Input [batch, seq_len, embed_dim]
      │
      ▼
┌─────────────────────────────────────┐
│         GatedSSM Block              │
│                                      │
│  ┌──── Linear (expand) ────┐        │
│  │           │              │        │
│  │   MeanPool + SiLU        │        │
│  │           │              │        │
│  │   Gated Context     Linear+SiLU   │
│  │           │              │        │
│  └───────── multiply ───────┘        │
│               │                      │
│         Linear (project)             │
└─────────────────────────────────────┘
      │
      ▼ (repeat for num_layers)
      │
      ▼
[batch, seq_len, embed_dim] -> last timestep -> [batch, embed_dim]

Usage

# Build GatedSSM backbone
model = GatedSSM.build(
  embed_dim: 256,
  hidden_size: 256,
  state_size: 16,
  num_layers: 2,
  expand_factor: 2
)

When To Use

Lightweight temporal processing without full Mamba complexity
Stable training (no NaN issues observed)
When true Mamba isn't available or needed

Summary

Types

build_opt()

Options for build/1.

Functions

build(opts \\ [])

Build a Mamba model for sequence processing.
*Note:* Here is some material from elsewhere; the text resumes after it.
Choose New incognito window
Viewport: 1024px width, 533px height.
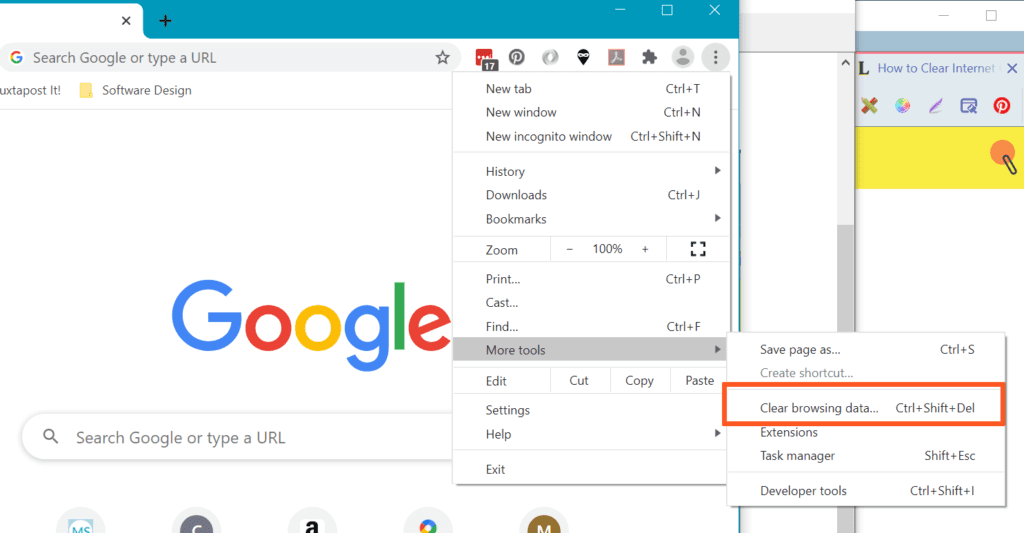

build_causal_conv1d(input, channels, kernel_size, name)

Build a causal 1D convolution layer.

build_checkpointed(opts \\ [])

Build a Mamba model with gradient checkpointing for memory-efficient training.
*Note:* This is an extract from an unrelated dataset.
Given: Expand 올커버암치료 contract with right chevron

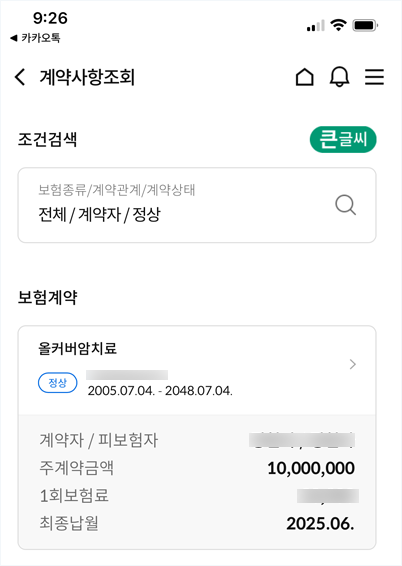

build_mamba_block(input, opts \\ [])

Build a single Mamba block.

build_selective_ssm(input, opts \\ [])

Build the Selective State Space Model (S6).

init_cache(opts \\ [])

Initialize hidden state for incremental inference.

output_size(opts \\ [])

Get the output size of a Mamba model.

param_count(opts)

Calculate approximate parameter count for a Mamba model.

recommended_defaults()

Get recommended defaults for real-time sequence processing (60fps).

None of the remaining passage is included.